Even now, supporters of the Ex-Im Bank continue to tout its importance to protecting American exports and jobs. But in reality, these “facts” are based on misleading logic and outright lies.

First, the bank DOES NOT cost taxpayers nothing, as supporters claim. Supporters, including the President have rolled out this line, while others have argued it will make $14 billion over ten years. But this number is based on a tortured, manipulated analysis and when using “fair-value accounting” which takes into account market risk, the bank actually loses $2 billion in taxpayer funds over ten years.

Second, the bank DOES NOT support small businesses. Proponents of the bank love to claim it supports the little guy, but in reality the opposite is true — over 3/4 of the bank’s financial assistance benefits just ten corporations.

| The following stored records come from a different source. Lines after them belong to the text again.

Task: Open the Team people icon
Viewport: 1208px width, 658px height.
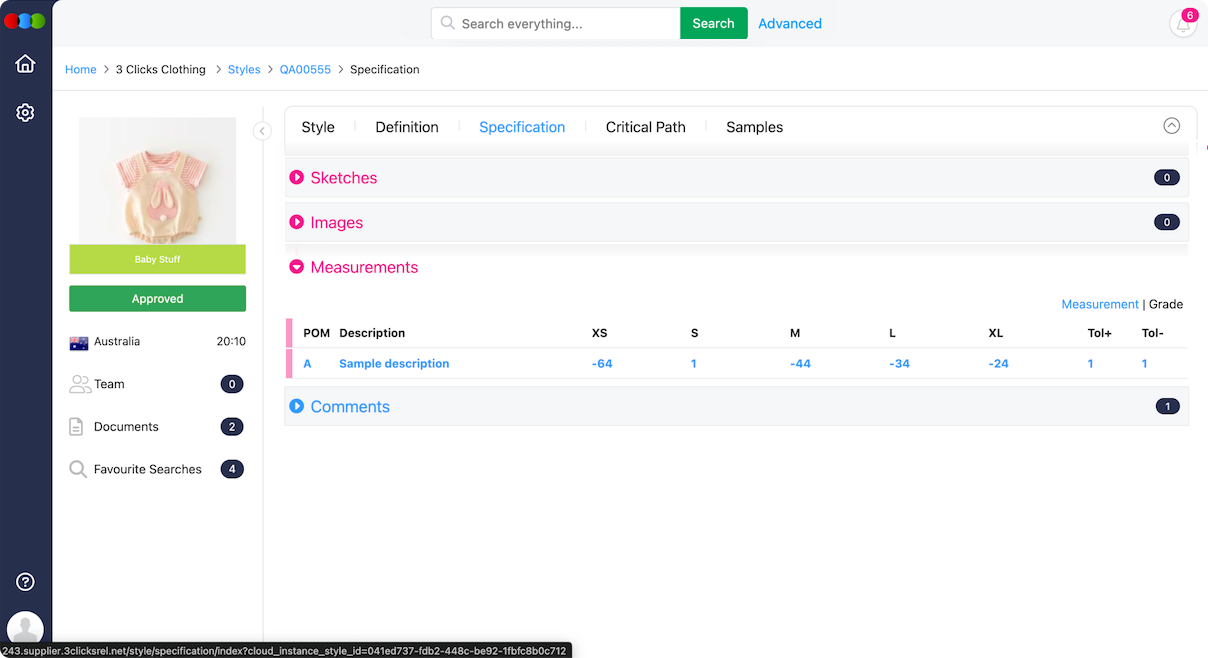Action: 79,384
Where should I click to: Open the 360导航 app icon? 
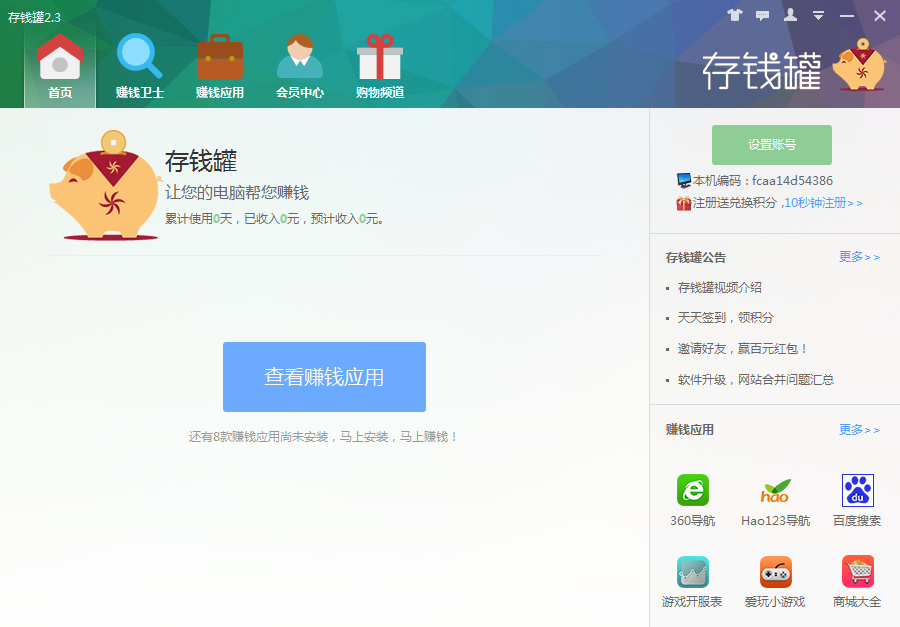[692, 490]
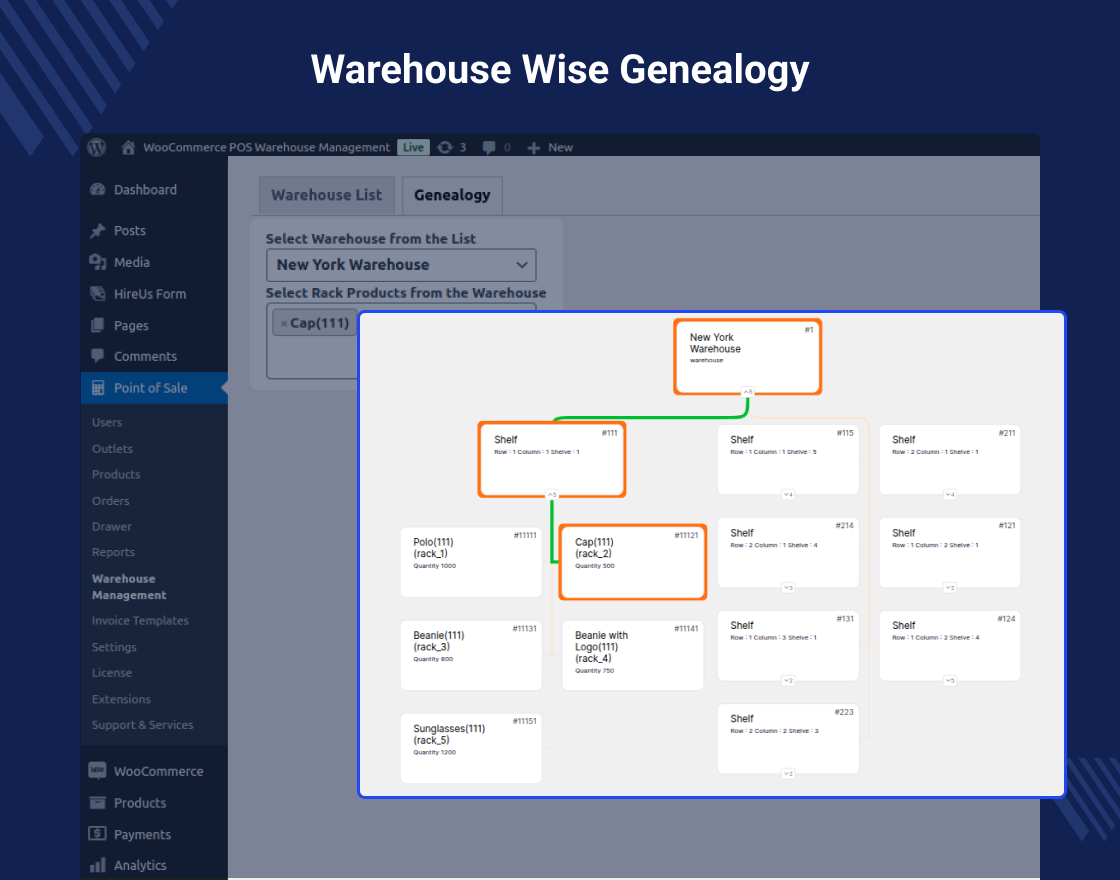Click the Posts pushpin icon

(x=100, y=230)
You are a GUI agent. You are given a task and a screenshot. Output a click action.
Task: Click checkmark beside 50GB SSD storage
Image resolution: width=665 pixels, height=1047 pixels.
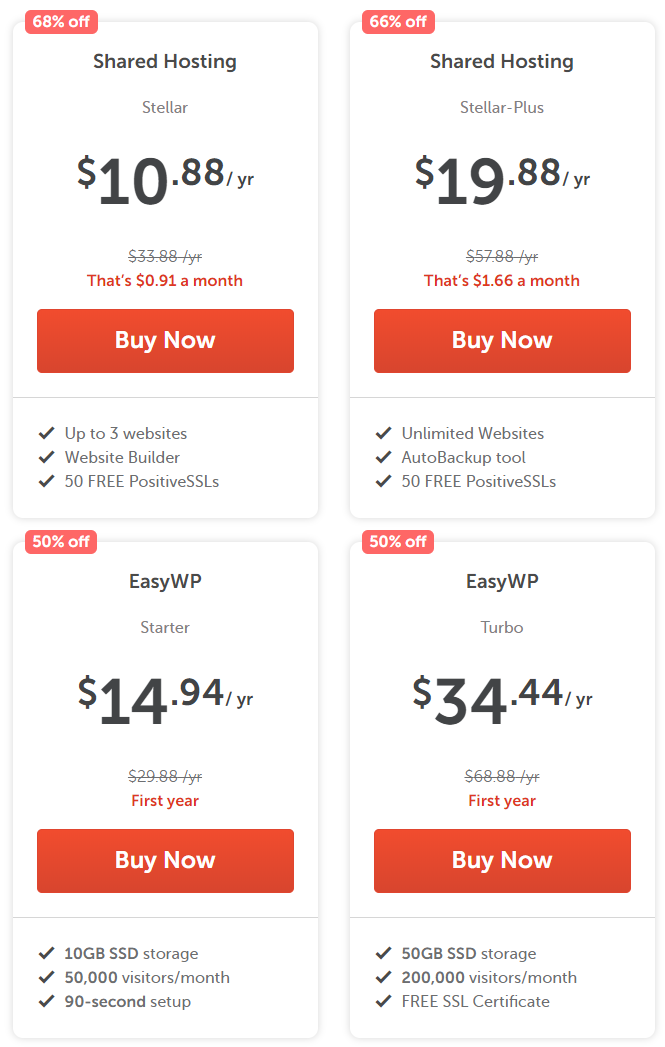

In fact, according to White House data analyzed by Veronique de Rugy of the Mercatus Center, it supports just 0.28% of small businesses.

Further, the Ex-Im definition of “small business” is generous at best, and misleading at worst. For years, the bank has been manipulating the numbers in this area – a small business is defined by Ex-Im as a business with 1,500 employees or less. However, most government agencies define a small business as one-third that size, just 500 employees and Obamacare sets a small business exemption threshold of 50 employees or less for its employer mandate.

Third, the bank’s expiration IS NOT causing mass outsourcing and job loss. Since July, Ex-Im supporters have done all they can to prove jobs are being lost en masse. But this is simply not true. As Rep. Paul Ryan (R-Wis.) points out, many well-publicized stories of job losses really have nothing to do with Ex-Im despite the desperate attempts by some to link the two. In reality, it has more to do with the high US business tax rate, which is amongst the highest in the developed world. And as the Washington Examiner’s Tim Carney points out, the only thing that has changed for well-financed super corporations is that the availability of export credit is now determined by actual market risk, not handed out on a whim off the backs of American taxpayers.

Simply put, the Ex-Im Bank is doing more harm than good. While it may have once served American exporters, today it subsidizes a select few well-connected corporations through reckless taxpayer funded loans.

ATR, together with 39 other free-market and conservative groups, and millions of American taxpayers urge Congress not to revive the Ex-Im Bank, and reject procedural tactics seeking to do so.